Most of what we now know about mutations that cause Mendelian disease has focused on the analysis of mutations that disrupt protein-coding gene. The successful applicant will develop a project to understand why mutations in some transcriptional enhancers cause human disease. It will focus on human mutations pancreatic beta cell enhancers that cause diabetes. The project will use genome editing tools in stem-cells that are then differentiated to beta cells,. It will also deploy tools that model enhancer activity and mutations in episomal contexts. The project will provide opportunities for learning to analyze large scale sequencing datasets from these experiments. For applicants who already have a background in programming and statistics, it is possible to apply for a PhD project that is full or largely based on computational genomic analysis of high-throughput datasets, including single cell genomics, also focused on understanding enhancer mutations in disease.

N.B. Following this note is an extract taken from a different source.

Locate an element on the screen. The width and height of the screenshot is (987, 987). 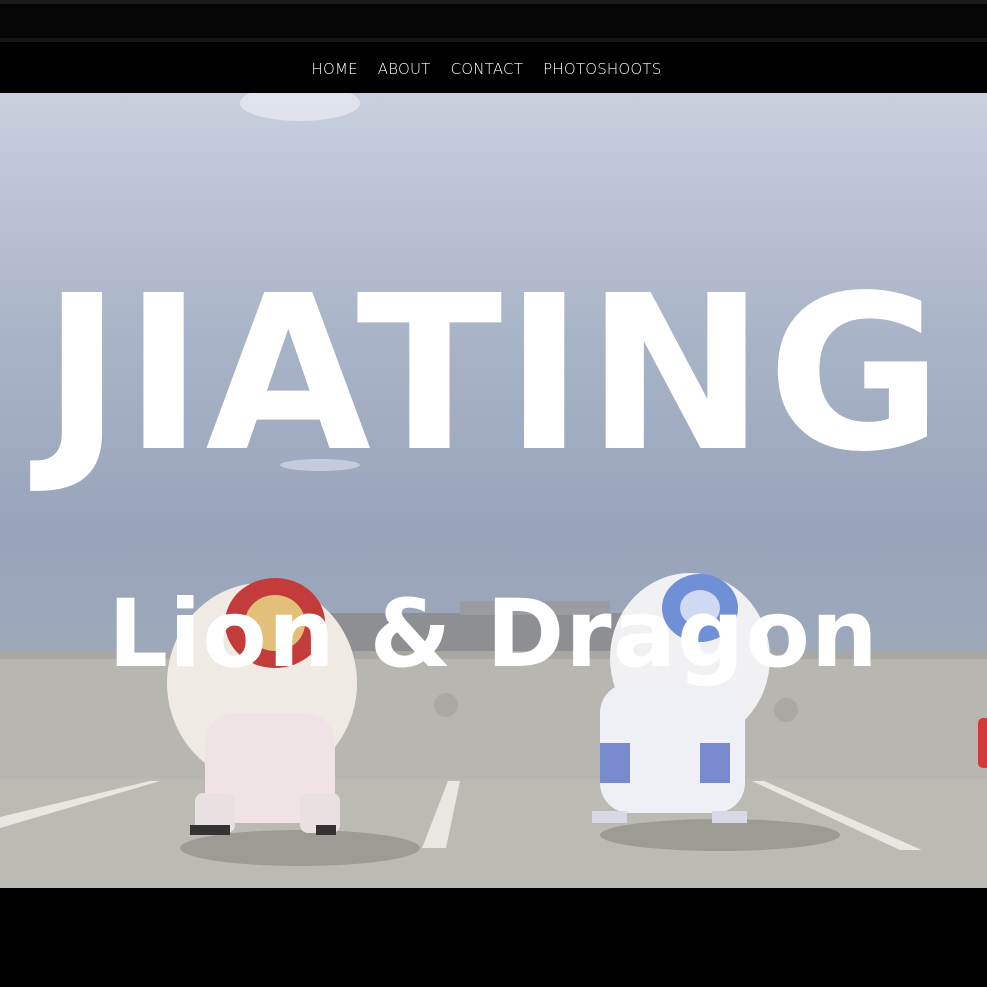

The host lab is located in The Centre for Genomic Regulation (CRG), an international biomedical research institute of excellence, based in Barcelona, Spain, with more than 400 scientists from 44 countries. The CRG is composed by an interdisciplinary, motivated and creative scientific team which is supported both by a flexible and efficient administration and by high-end and innovative technologies. The host lab aims to understand the basis of gene regulation in pancreatic beta cells, and to deploy this knowledge to discover genetic causes and treatments for human diabetes. It is a multidisciplinary team that currently includes 4 computational scientists with varied interests (human genetics, genetics of gene regulation, regulatory genomics) and 6 experimental scientists, some of which carry out experimental and computational work.

Relevant published work from the team can be found in https://www.crg.eu/es/programmes-groups/ferrer-lab#block-block-2 . The lab has led studies that used regulatory maps in pancreatic islets to show how genetic regulatory DNA variants influence type 2 diabetes (Gaulton et al, Nature Genetics 2010, Pasquali et al, Nature Genetics 2014, Miguel Escalada et al, Nature Genetics 2019), built maps of the developing pancreas that helped uncover disease mutations and mechanisms of development (Cebola Nat Cell Biol 2015, Weedon et al Nature Genetics 2014), and characterized noncoding RNAs and their possible role in diabetes (Moran et al, Cell Metab 2012, Akerman et al Cell Metab 2017, Beucher et al, Biorxiv, 2021).

The team is funded by, and forms part of, international consortia such as ESPACE, an EU-funded Human Cell Atlas project to define single cell genomic profiles of pancreatic cells, or ENPATHY, the training network that funds this position.